Global stock markets have rallied hard and one major source of support has been the so-called Magnificent Seven of Alphabet, Amazon, Apple, Meta, Microsoft, Tesla and NVIDIA, whose collective stock market capitalisation of $16.6 trillion is 10% below the peak reached on Christmas Eve last year and more than a quarter above the low reached on 8 April.
The stage is therefore set for Wednesday 28 May’s first-quarter results from NVIDIA, which is currently the second-largest company by stock market capitalisation in the world, behind only Microsoft.
Source: LSEG Refinitiv data
This is the next test of whether the Magnificent Seven can push on to new highs, but investors continue to ponder the implications of January’s launch of the R1 Large Language Model by China’s DeepSeek.
How are AI companies faring?
Trump’s tariffs and trade policies are blotting out many other issues right now, but this one is yet to go away. The product challenged the consensus view that Artificial Intelligence required more – more chipsets, more computing and server power and more energy – and AI-related stocks have yet to fully recover their poise.
Super Micro Computer has dished out a profit warning, and even written down the value of some inventory, while CoreWeave disappointed with guidance for its next quarter when it released its maiden quarterly results earlier this month.
NVIDIA’s quarterly result expectations
NVIDIA did offer fairly cautious guidance for the first quarter, which runs from February to April, but it has had the happy knack of beating estimates for the quarter, even if some are tempted to accuse chief executive Jensen Huang of intentionally sandbagging the numbers, so he can deliver the expected, even required, upside surprise.
Either way, the first-quarter number will be benchmarked against the guidance given by Mr Huang alongside the full-year results back in February. Just as important will be any guidance for the second quarter, which runs from May through to July.
For the first quarter, NVIDIA has sales to $43 billion, some 70% above the $22.1 billion achieved in the same period a year ago. The analysts’ consensus for the second quarter is $45.4 billion.
Source: Company accounts, Marketscreener, management guidance for Q1 2025E, analysts’ consensus estimates. Financial year to January.
This year’s guidance for gross margin, the percent of money a company keeps from its sales, is a range of 70.6% to 71.0%. That is down from 78% a year ago and implies that the cost of sales will more than double year-on-year (hence the accusations that Mr Huang may be sandbagging the numbers).
Add in operating expenses of $5.2 billion, other financial income of $400 million and tax rate of around 17% and you get to the headline earnings per share, or EPS, figure of $0.88 per share for the first quarter. That compares to $0.61 a year ago and implies a net profit of around $21.4 billion. This would be below the outcome in the fourth quarter, which some, again, may see as conservative. These numbers exclude the projected $5.5 billion in tariff-and-trade related write-downs.
Source: Company accounts, Marketscreener, management guidance for Q1 2025E, analysts’ consensus estimates. Financial year to January.
How will NVIDIA approach tariffs and demand concerns?
More strategically, analysts will doubtless look for comments from Mr Huang on tariffs, America’s restrictions on Chinese buying of leading-edge silicon chips and the ramp-up of the Blackwell data centre chipset, where there have been reports of teething troubles.

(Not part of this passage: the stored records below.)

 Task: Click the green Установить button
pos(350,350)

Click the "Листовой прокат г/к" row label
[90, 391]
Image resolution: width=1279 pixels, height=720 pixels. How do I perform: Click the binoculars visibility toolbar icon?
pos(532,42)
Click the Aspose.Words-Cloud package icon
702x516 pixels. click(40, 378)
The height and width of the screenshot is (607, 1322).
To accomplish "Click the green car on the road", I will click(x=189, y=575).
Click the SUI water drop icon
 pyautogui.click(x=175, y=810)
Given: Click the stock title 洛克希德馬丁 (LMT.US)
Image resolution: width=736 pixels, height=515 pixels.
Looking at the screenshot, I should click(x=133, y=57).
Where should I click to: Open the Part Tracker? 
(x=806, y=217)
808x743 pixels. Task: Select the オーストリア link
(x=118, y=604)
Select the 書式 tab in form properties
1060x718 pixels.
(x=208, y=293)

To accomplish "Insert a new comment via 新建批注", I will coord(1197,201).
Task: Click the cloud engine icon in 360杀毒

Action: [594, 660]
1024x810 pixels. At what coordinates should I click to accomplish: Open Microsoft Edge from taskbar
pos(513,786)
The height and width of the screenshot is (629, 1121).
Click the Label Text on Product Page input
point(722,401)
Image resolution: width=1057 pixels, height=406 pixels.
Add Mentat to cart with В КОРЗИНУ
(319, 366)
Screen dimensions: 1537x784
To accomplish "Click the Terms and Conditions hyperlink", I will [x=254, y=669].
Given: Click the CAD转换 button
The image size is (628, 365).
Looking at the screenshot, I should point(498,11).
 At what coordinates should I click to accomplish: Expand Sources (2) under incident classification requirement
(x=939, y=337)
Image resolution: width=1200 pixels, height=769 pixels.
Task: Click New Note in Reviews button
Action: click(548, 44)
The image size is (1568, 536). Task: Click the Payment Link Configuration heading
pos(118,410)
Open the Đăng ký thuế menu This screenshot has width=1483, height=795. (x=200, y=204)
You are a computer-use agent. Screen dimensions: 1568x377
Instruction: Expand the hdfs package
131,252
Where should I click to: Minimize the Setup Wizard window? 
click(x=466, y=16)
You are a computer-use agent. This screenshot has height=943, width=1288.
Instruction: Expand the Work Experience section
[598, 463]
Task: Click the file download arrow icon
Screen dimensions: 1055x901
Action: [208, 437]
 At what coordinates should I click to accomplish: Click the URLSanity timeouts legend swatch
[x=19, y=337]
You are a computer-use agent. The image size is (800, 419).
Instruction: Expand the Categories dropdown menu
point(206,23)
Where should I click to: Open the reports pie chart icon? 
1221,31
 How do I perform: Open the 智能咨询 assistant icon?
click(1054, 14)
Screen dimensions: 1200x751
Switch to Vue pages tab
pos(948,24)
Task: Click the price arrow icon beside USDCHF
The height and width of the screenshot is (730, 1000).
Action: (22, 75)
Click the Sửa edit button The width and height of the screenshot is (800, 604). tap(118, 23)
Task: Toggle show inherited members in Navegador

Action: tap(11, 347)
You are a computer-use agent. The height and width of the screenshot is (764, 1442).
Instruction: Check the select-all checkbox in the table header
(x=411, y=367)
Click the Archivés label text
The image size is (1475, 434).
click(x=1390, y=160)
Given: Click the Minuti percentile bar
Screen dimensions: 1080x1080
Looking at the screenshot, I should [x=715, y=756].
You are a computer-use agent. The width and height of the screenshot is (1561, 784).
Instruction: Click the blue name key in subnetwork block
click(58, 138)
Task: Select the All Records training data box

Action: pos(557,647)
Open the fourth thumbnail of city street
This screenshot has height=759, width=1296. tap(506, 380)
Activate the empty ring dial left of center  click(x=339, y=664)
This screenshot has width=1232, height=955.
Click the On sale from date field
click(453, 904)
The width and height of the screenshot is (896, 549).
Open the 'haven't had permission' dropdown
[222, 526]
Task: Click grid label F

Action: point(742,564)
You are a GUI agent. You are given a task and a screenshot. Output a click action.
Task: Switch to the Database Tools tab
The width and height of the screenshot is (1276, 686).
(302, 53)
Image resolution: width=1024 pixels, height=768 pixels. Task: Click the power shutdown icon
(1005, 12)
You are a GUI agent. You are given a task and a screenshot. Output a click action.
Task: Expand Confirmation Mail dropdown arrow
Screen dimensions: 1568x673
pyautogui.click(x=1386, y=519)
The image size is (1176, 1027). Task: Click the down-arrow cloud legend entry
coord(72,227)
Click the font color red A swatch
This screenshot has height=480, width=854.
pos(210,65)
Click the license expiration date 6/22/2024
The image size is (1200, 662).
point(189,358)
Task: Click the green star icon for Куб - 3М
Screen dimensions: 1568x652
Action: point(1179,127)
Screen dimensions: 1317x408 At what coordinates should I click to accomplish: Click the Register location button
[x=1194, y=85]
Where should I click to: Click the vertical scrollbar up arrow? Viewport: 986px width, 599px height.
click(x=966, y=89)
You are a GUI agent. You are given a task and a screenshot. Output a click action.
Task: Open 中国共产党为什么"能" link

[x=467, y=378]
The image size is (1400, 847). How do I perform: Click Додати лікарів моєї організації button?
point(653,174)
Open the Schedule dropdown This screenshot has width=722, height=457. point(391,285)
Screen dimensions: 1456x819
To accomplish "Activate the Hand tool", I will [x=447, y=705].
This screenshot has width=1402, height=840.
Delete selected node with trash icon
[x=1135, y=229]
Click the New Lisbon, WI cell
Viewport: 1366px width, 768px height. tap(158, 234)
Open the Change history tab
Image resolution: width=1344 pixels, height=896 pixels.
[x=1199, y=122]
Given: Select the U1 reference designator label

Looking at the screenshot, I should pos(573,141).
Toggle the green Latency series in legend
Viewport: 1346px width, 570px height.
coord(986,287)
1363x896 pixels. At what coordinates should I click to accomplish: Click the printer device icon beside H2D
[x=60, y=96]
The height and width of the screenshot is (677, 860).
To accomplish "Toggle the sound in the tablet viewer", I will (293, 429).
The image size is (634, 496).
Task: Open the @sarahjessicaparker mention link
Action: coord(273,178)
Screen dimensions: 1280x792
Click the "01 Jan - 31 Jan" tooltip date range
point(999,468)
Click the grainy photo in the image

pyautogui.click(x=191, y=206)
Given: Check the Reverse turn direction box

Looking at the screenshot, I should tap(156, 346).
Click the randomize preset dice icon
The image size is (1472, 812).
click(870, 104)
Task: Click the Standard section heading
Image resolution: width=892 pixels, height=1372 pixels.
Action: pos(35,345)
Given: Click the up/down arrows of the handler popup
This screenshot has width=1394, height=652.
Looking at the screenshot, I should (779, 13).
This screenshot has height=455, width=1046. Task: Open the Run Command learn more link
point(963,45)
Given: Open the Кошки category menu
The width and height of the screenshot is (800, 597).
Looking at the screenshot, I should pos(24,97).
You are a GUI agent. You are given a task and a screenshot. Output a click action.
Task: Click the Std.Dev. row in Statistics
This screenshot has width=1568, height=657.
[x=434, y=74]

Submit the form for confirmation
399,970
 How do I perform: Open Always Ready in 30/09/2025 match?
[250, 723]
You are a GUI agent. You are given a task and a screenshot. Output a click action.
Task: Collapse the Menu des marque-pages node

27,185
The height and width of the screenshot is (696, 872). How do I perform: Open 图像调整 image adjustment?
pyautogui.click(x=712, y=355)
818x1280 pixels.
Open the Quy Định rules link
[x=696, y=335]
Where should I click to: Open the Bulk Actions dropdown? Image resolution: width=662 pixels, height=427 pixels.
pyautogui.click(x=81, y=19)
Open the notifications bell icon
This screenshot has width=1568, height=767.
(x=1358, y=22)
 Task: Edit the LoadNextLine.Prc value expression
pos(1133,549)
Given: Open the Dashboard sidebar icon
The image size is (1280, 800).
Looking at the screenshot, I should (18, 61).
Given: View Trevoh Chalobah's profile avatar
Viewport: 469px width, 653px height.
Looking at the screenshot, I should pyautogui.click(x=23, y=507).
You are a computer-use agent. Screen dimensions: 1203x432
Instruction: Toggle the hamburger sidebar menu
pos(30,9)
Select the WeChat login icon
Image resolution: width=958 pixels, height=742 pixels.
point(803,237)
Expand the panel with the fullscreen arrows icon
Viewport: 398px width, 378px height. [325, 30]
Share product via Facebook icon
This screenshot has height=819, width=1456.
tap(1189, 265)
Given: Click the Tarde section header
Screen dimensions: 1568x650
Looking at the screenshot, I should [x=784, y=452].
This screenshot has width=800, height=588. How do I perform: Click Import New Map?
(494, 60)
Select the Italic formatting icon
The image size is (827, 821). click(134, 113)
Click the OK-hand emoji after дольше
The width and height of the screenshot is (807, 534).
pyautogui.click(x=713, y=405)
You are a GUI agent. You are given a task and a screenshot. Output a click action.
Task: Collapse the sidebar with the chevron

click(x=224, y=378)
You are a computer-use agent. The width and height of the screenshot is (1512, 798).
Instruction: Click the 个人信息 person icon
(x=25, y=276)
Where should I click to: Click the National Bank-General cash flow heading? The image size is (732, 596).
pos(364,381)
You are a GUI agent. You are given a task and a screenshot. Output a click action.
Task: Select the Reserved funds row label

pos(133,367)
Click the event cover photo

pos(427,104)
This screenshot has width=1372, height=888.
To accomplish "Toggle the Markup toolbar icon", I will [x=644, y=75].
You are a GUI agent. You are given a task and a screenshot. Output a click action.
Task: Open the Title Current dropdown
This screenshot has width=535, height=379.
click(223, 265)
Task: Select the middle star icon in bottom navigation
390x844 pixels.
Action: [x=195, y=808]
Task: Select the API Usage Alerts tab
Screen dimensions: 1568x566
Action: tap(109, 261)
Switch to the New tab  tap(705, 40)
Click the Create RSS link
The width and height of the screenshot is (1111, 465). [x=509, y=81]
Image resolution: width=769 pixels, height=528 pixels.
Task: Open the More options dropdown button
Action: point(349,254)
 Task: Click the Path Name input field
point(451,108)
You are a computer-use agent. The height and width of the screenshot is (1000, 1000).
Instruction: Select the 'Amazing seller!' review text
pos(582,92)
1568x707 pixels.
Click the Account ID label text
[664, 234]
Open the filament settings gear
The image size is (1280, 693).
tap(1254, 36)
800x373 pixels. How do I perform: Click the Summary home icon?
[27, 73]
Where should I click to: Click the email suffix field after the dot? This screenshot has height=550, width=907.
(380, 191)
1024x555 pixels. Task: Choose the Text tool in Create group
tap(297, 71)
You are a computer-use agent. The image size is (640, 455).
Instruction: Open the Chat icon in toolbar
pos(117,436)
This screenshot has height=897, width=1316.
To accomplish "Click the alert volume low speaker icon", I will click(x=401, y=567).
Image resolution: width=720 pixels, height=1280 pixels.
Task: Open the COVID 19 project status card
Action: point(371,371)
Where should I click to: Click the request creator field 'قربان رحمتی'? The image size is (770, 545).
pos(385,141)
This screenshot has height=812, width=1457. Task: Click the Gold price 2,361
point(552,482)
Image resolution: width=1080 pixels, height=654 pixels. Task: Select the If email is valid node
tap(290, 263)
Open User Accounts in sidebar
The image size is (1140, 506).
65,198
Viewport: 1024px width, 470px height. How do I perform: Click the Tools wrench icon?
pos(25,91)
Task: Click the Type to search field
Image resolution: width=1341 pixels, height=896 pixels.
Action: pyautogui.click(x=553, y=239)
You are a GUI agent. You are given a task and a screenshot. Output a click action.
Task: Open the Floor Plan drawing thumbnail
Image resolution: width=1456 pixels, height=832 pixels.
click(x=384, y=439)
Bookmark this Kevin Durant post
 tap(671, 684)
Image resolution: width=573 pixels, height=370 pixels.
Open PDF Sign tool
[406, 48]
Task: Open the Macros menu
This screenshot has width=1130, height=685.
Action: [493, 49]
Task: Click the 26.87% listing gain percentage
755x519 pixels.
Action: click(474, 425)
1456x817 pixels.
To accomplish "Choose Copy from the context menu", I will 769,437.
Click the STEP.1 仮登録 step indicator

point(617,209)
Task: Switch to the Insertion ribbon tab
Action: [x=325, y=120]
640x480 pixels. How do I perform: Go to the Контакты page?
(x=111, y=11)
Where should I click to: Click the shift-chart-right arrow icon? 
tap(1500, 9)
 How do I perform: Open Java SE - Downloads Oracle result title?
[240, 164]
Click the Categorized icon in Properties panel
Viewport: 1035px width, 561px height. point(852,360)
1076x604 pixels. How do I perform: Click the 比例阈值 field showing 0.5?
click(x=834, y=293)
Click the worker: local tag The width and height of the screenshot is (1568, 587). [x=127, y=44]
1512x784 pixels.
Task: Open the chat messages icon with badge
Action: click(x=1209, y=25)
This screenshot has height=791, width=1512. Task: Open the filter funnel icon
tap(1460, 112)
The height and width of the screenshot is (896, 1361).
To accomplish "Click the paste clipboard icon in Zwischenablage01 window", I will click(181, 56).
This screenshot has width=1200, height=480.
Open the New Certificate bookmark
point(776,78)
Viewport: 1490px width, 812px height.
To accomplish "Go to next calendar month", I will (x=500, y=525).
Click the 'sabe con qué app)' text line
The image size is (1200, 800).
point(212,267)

There are two other numbers worth watching, though, especially in light of Super Micro’s profit warning. Remember that analysts used to say that Super Micro was a good proxy for demand for NVIDIA and AI-related chipsets, a comment we have heard less frequently of late, especially following the resignation of the company’s auditor, delays in the releases of quarterly regulatory filings and write-downs against the value of inventory on its balance sheet – presumably older-generation chipsets.
If a company’s big customers have too much inventory, then the danger is, at some stage, demand from that customer starts to slow, a trend which can show up in the supplier’s balance sheet, via both inventories and trade receivables.
NVIDIA had to work through an inventory bulge in 2022 that did take its toll on profit momentum, but it has done a good job since. Inventory may be rising but given the strong sales growth that is hardly a surprise and inventory days are back to pretty normal levels, by historic standards, at around 87 days.
However, some will note the way trade receivables are rising – this related to revenues possibly booked by NVIDIA but where payment has not yet been received. NVIDIA’s own website offers detail on the customer funding it provides.
Investors with long memories will remember how Cisco and some internet equipment giants provided so-called vendor financing in the late 1990s and how that helped to boost demand near-term but exacerbate the slowdown that followed as an investment boom turned to bust.
That said, NVIDIA’s sales growth is currently so rapid that days receivable are not substantially above historic norms, though they are higher, at 198 days against a five-year average of 157. There could be trouble ahead if customers start to slow their purchases for any unexpected reason, unlikely as the share price seems to think that may be.